The Rajya Sabha on Monday approved amendments to India’s bankruptcy law, restoring secured creditors’ priority claims on payouts from the sale or liquidation of insolvent companies.
Not only do the new amendments plug loopholes in the Insolvency and Bankruptcy Code (IBC), which some promoters had used to stall resolution of their bankrupt companies, but the changes also seek to ensure time-bound resolution of insolvency cases.
Replying to the debate in the upper house, finance minister Nirmala Sitharaman said the amendments are a response to the aberrations that crept into the law’s interpretation during the insolvency resolution of Essar Steel Ltd. “The interpretation given by the NCLAT (National Company Law Appellate Tribunal) to the Essar Steel case by trying to treat secured creditors and operational creditors at par was defeating the purpose and the spirit of the act,” Sitharaman said.
The changes will help Essar Steel’s secured creditors, who have challenged in the Supreme Court the NCLAT ruling that operational creditors be treated on a par with financial creditors at the time of settling claims.
“With such serious interpretative problems coming up, it was only incumbent upon the government to come up with such amendments which are clarificatory in nature,” Sitharaman said.
The amendments also mandate a strict 330-day timeline for the insolvency resolution process, including any legal challenges.
IBC currently allows a maximum of 270 days for clearing a resolution plan, but courts have taken a lenient approach of excluding the time spent on legal challenges by various parties from this time frame.
Once the proposed amendments are cleared by both houses of Parliament, the clock will be ticking even during litigation.
Sitharaman said as the government gains experience, it will be necessary to come up with amendments to the bankruptcy code from time to time as it is a path-breaking legislation.
The finance minister said greater emphasis is being given on the need for a time-bound disposal at the application stage. “The delays during the admission stage itself are worrying. We are emphasizing on timely admission of cases and timely completion of the resolution process,” she said.
The amendments are expected to address the issue of sanctity of timelines of completion of the entire corporate insolvency process. Out of the 12 big accounts initially referred to IBC, five cases are pending for more than 600 days due to continuous litigation by some party or the other. The statutory period of admitting a case is 14 days.
Sitharaman said that as of 30 June, 101 bankruptcy cases were withdrawn, 120 resolved and 475 moved into liquidation. Out of the 475 cases, 349 were referred to the Board for Industrial and Financial Reconstruction (BIFR) or they were sick units before IBC came into force in 2016. “Majority of the cases, which are now under the resolution process, are due to the legacy, which has come from the BIFR stage.
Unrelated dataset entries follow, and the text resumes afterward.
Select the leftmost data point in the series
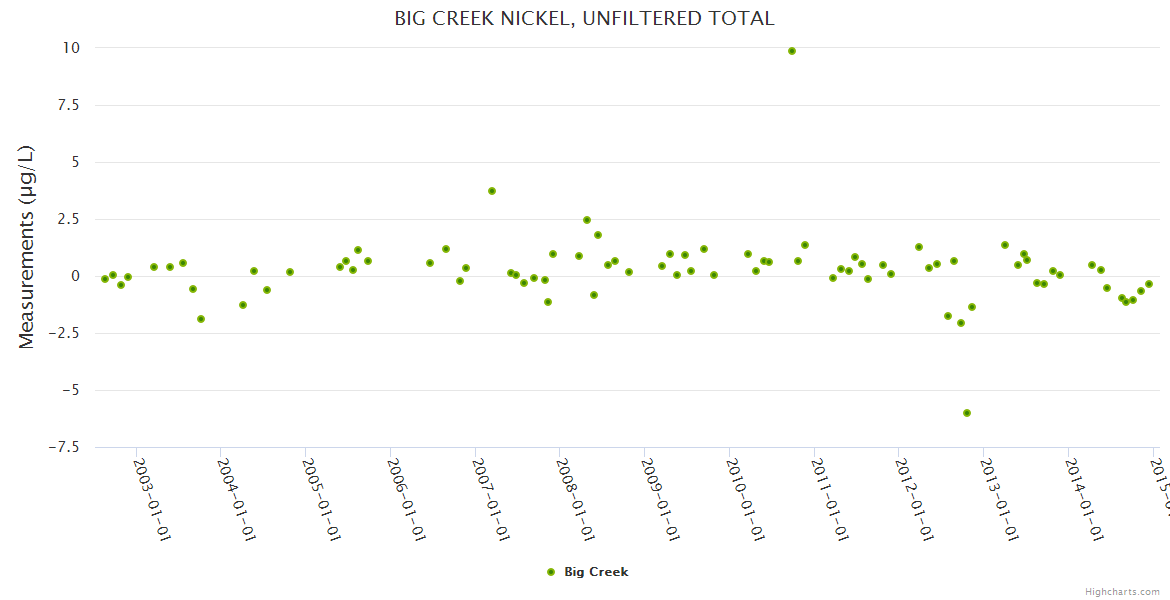The height and width of the screenshot is (600, 1170). [105, 279]
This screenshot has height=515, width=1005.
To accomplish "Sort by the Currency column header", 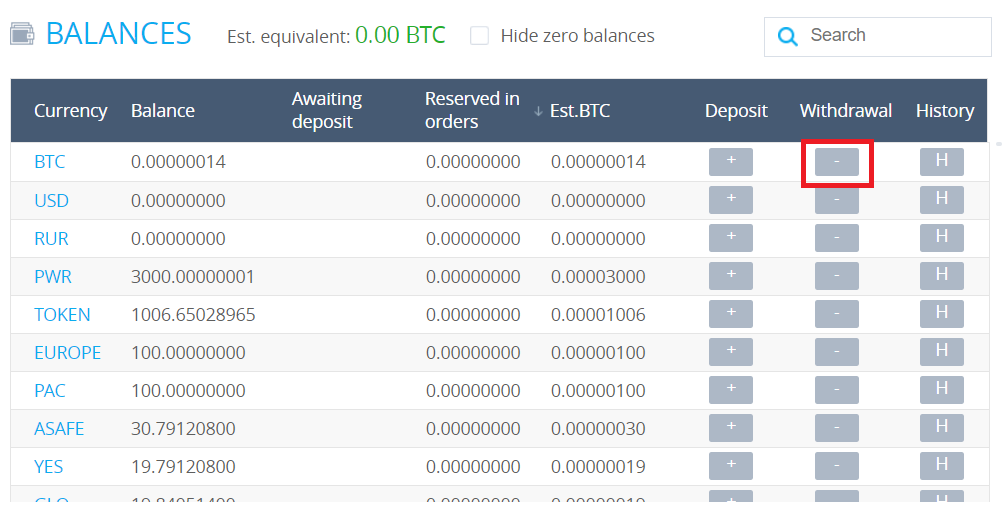I will coord(70,111).
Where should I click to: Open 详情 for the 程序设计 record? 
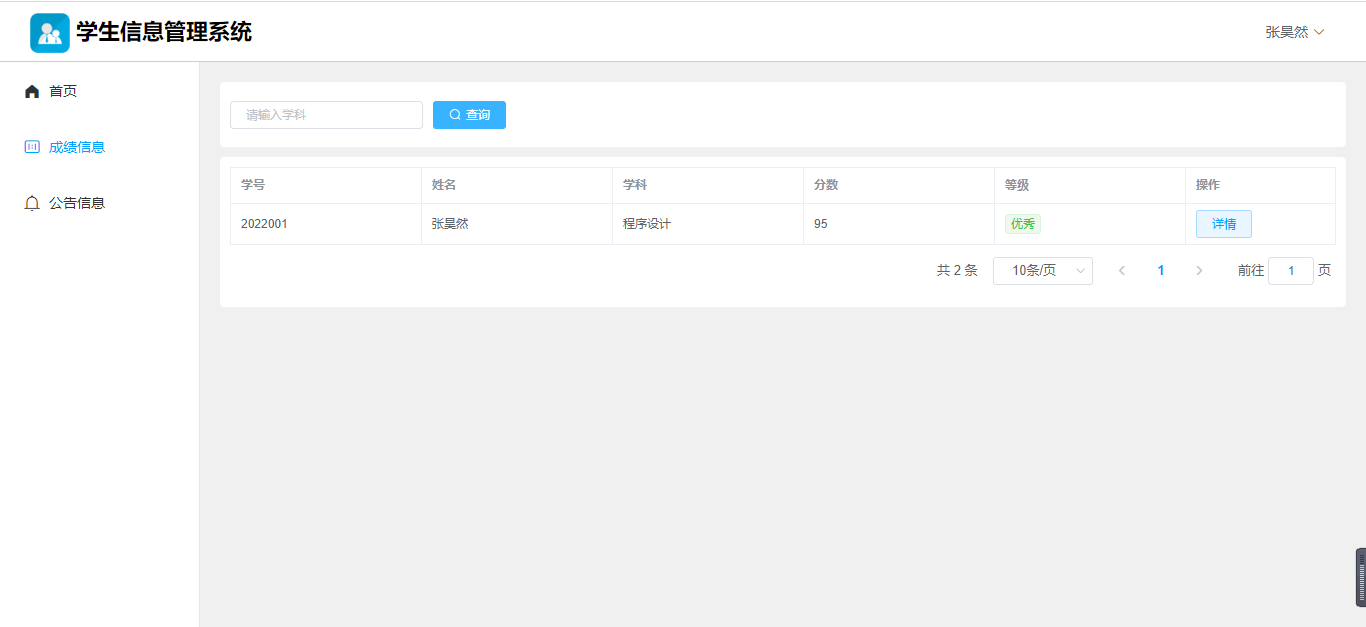[1223, 224]
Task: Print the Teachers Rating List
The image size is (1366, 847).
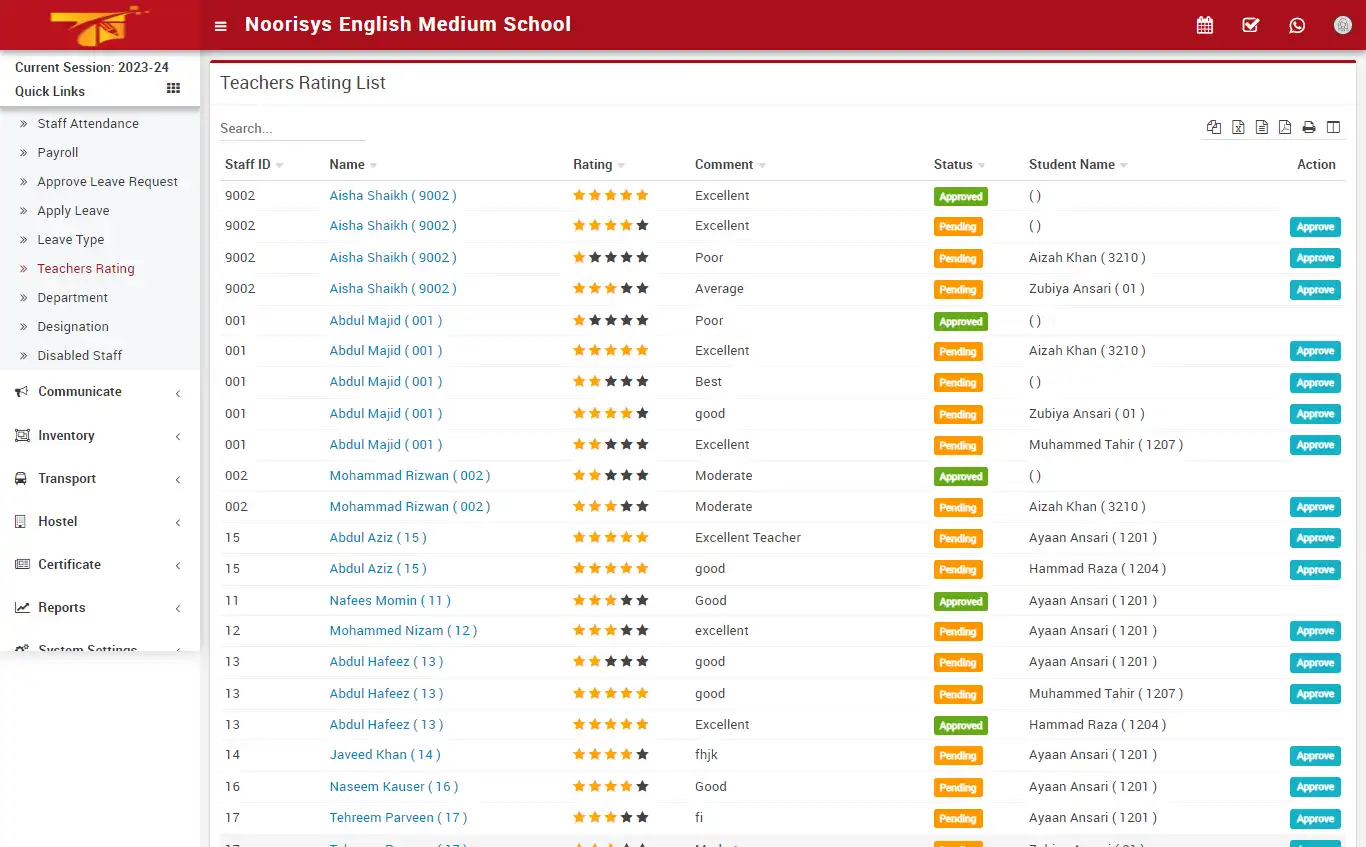Action: point(1308,127)
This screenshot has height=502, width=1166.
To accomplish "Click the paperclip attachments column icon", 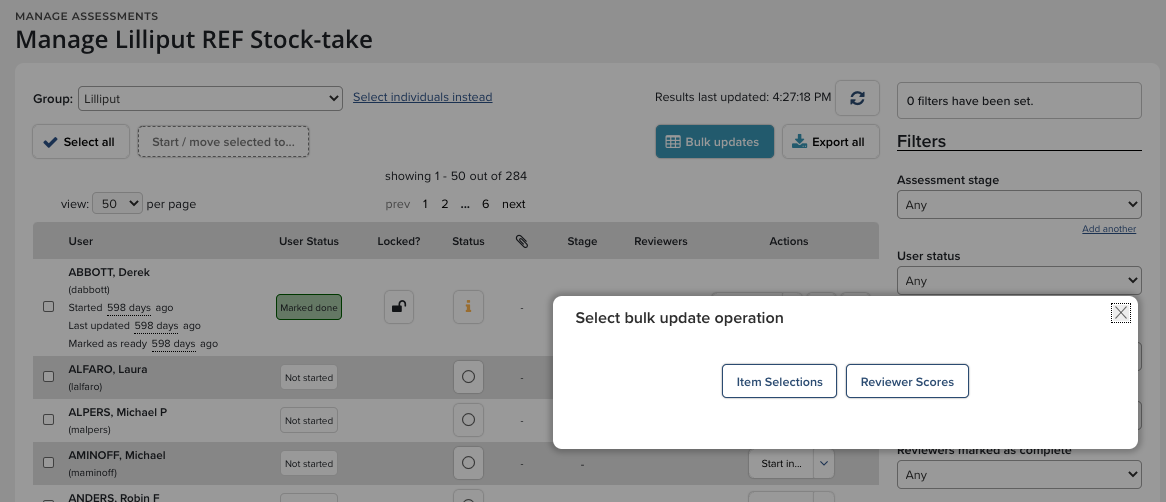I will pos(521,241).
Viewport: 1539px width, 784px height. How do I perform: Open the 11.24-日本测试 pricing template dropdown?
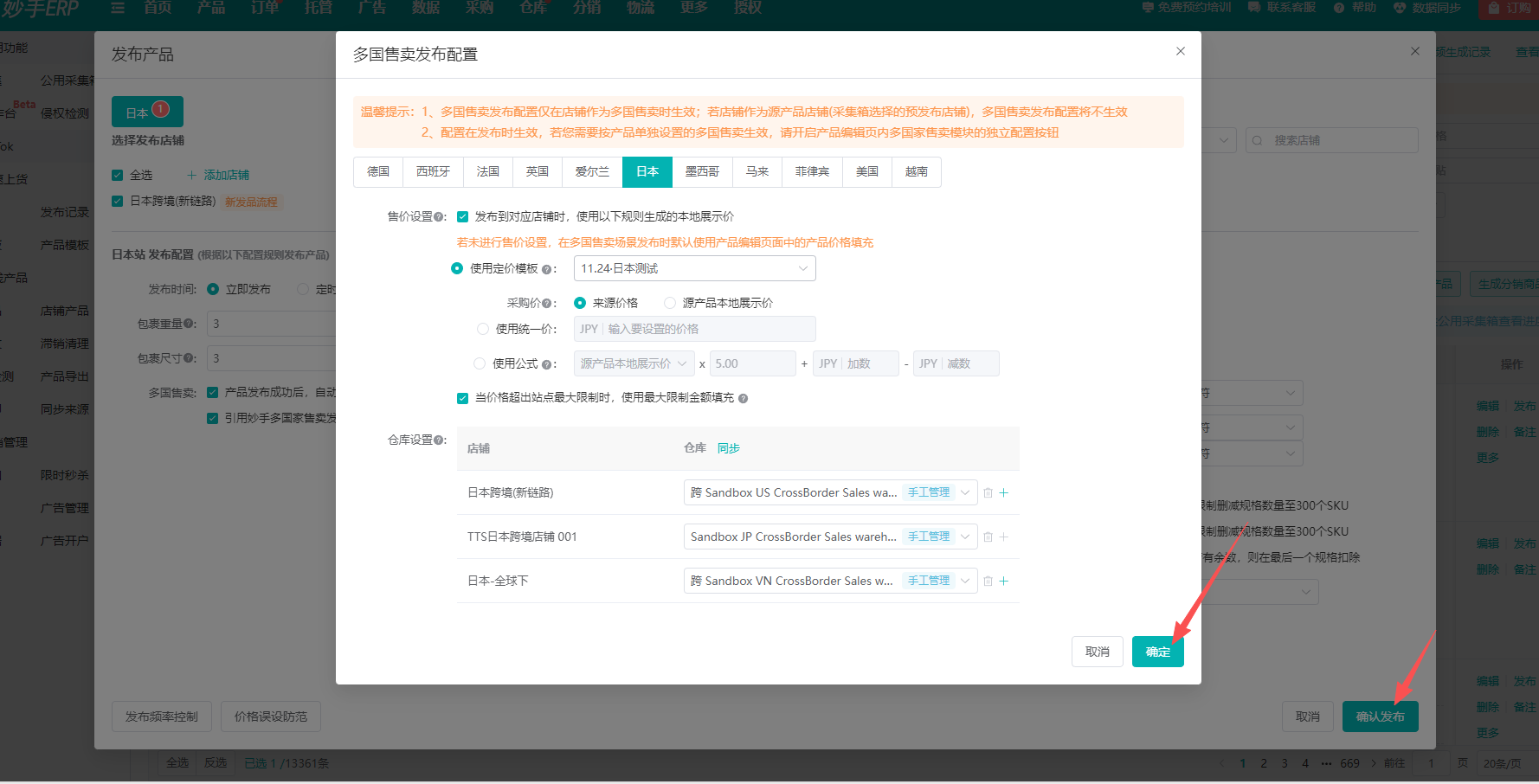[x=694, y=269]

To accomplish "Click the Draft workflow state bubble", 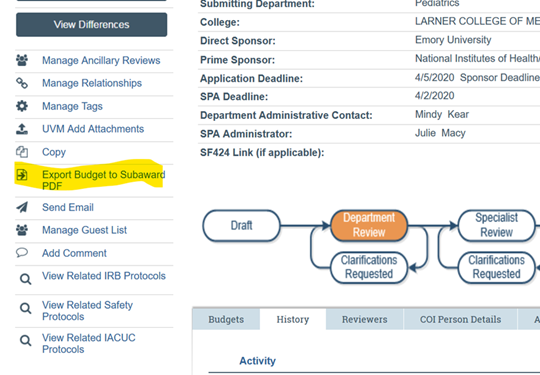I will tap(241, 226).
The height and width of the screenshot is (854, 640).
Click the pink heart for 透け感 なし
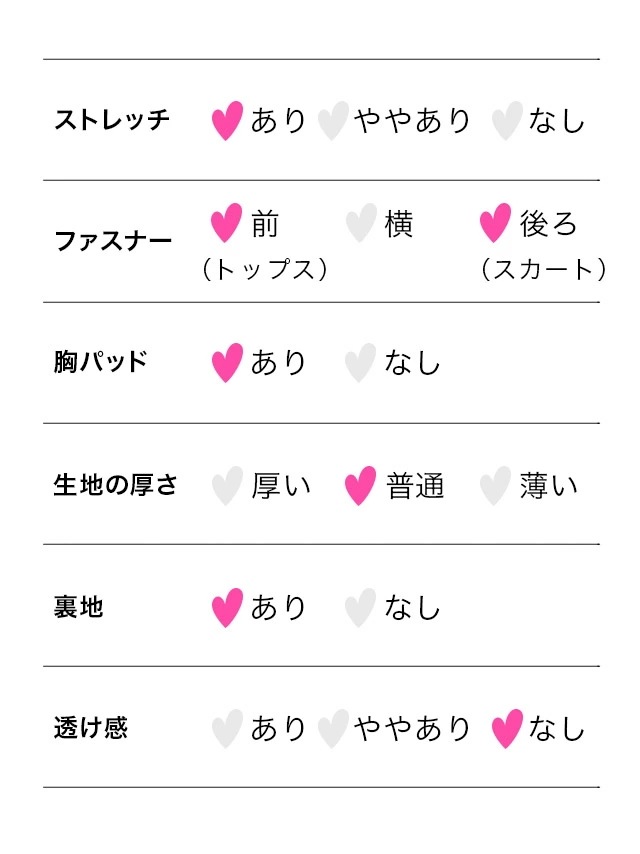click(507, 729)
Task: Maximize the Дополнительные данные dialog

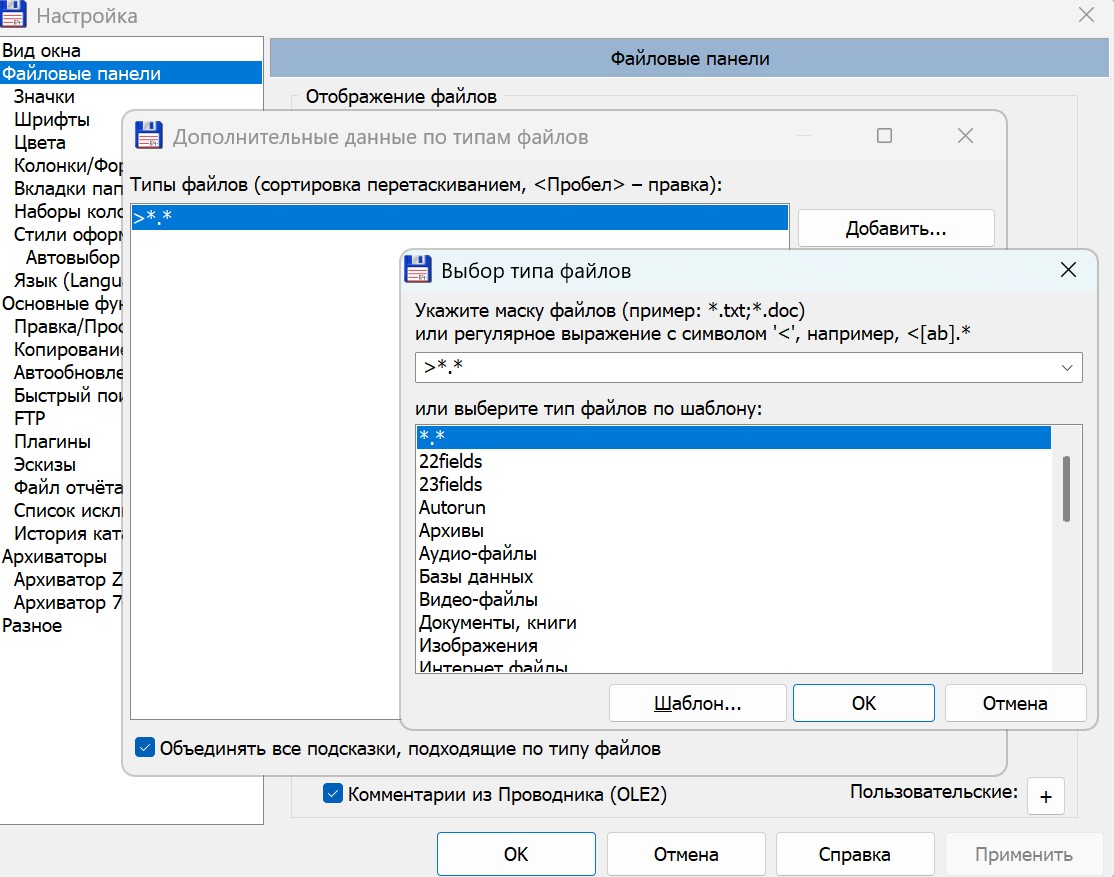Action: tap(884, 136)
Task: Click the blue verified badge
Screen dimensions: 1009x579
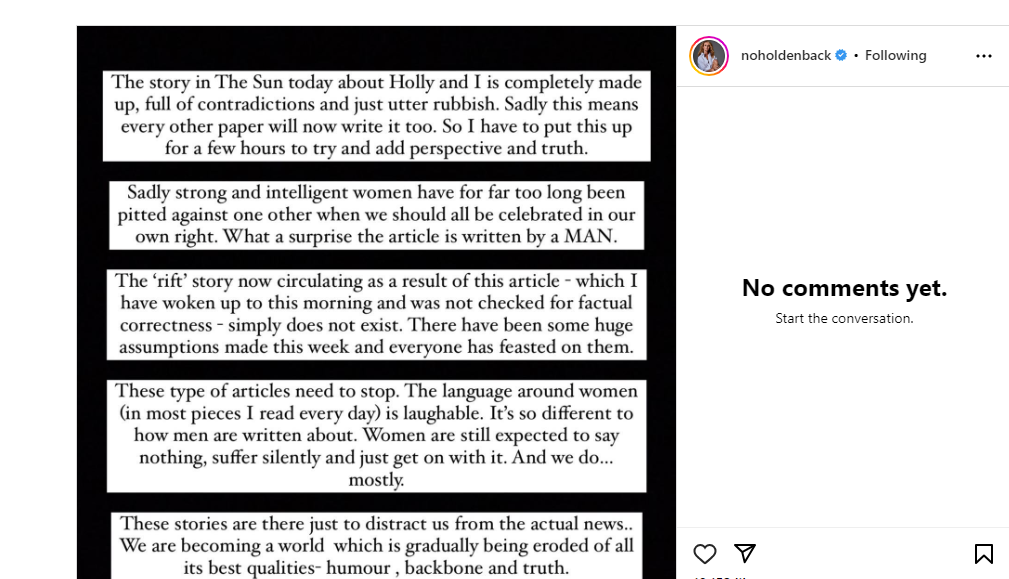Action: click(841, 56)
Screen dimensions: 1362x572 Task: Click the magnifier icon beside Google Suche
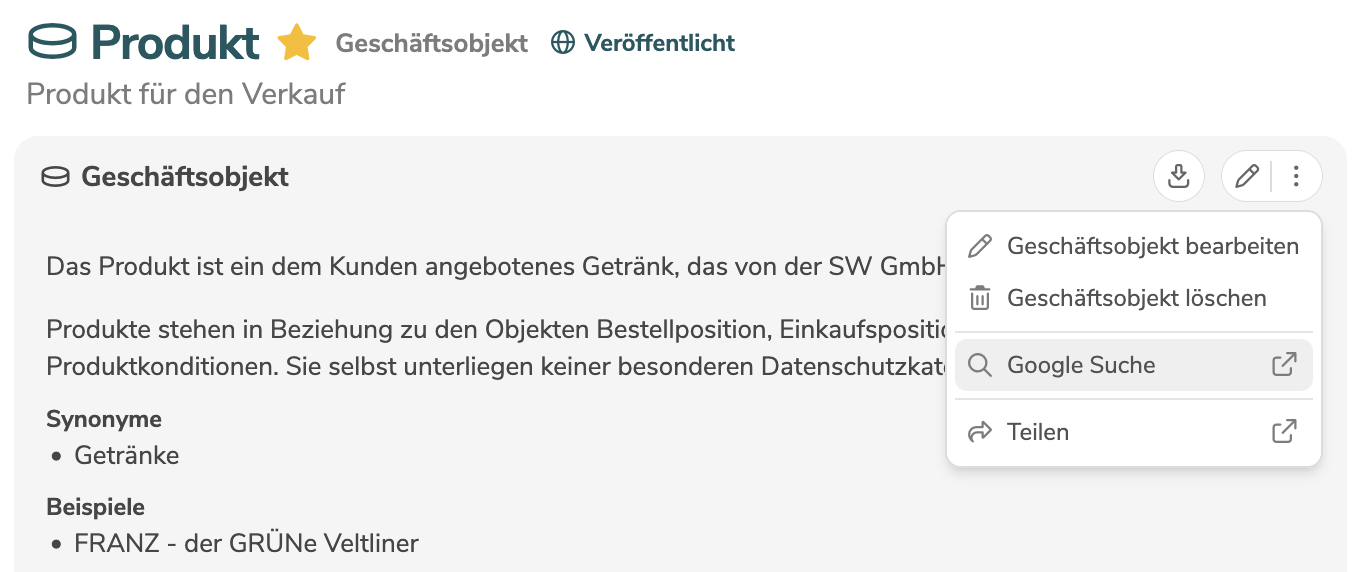[x=980, y=365]
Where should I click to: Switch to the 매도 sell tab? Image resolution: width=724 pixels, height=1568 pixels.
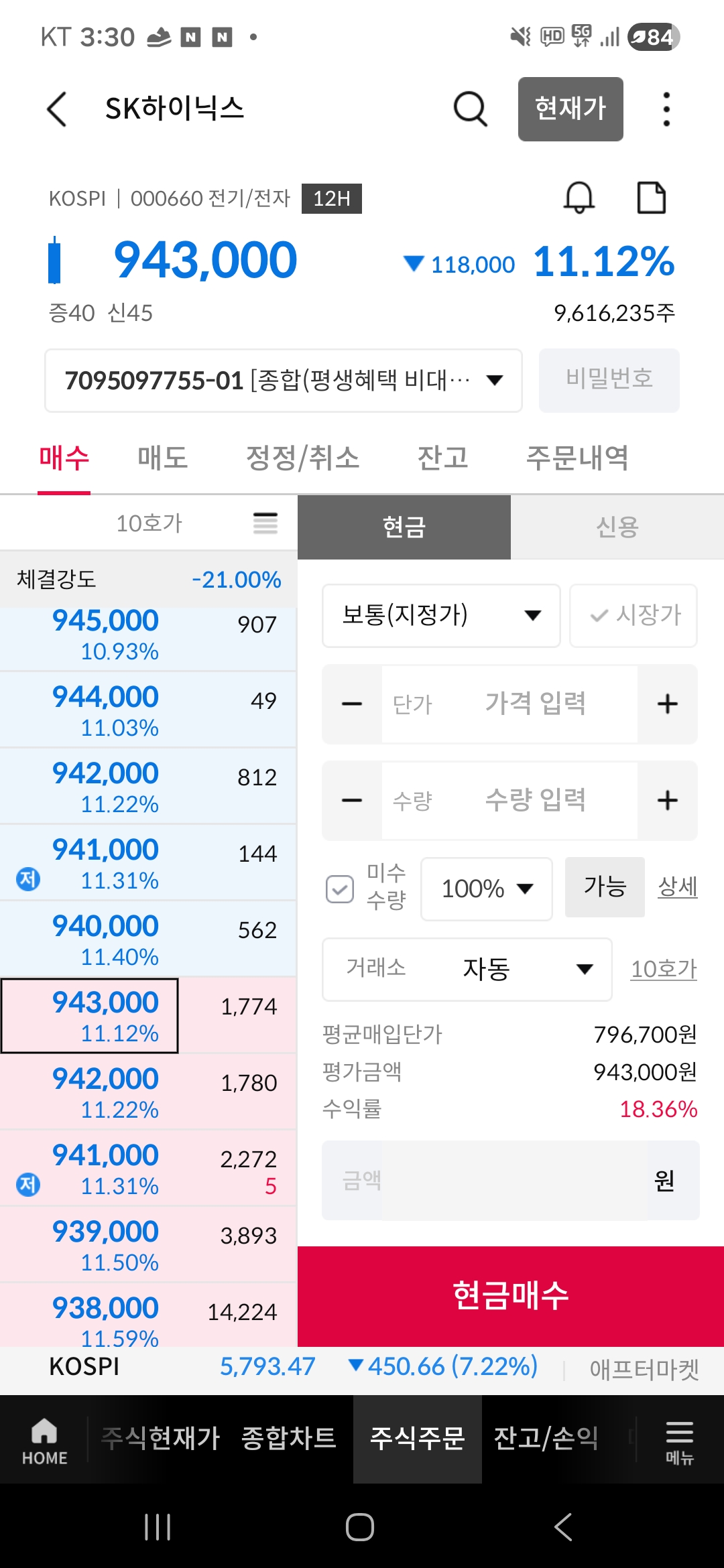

So, if BIFR cases are also dealt with now with a certain rapidity, it is because IBC is proving its worth and what could not be achieved through the BIFR is actually being achieved now,” said Sitharaman.
A total of 6,079 cases have been disposed of before admission to the restructuring process amounting to ₹2.84 trillion worth of bad loans, which, Sitharaman said, is a success of IBC. “It means that people realize that if the resolution process starts, they may lose control of the company or the resolution process will impact their credibility,” she said.
Sitharaman said the behavioural change is happening for the good.
“The whole objective is not to kill and finish off. We are actually coming up with resolutions, which can help the unit to take rebirth. So, IBC is actually giving life to them,” she added.
Credit rating agency Moody’s Investors Service on 25 July said India’s proposed bankruptcy code amendments are credit positive for banks. “The proposed amendments aim to improve the code’s effectiveness, and three of the proposals have credit-positive implications for Indian banks,” it said.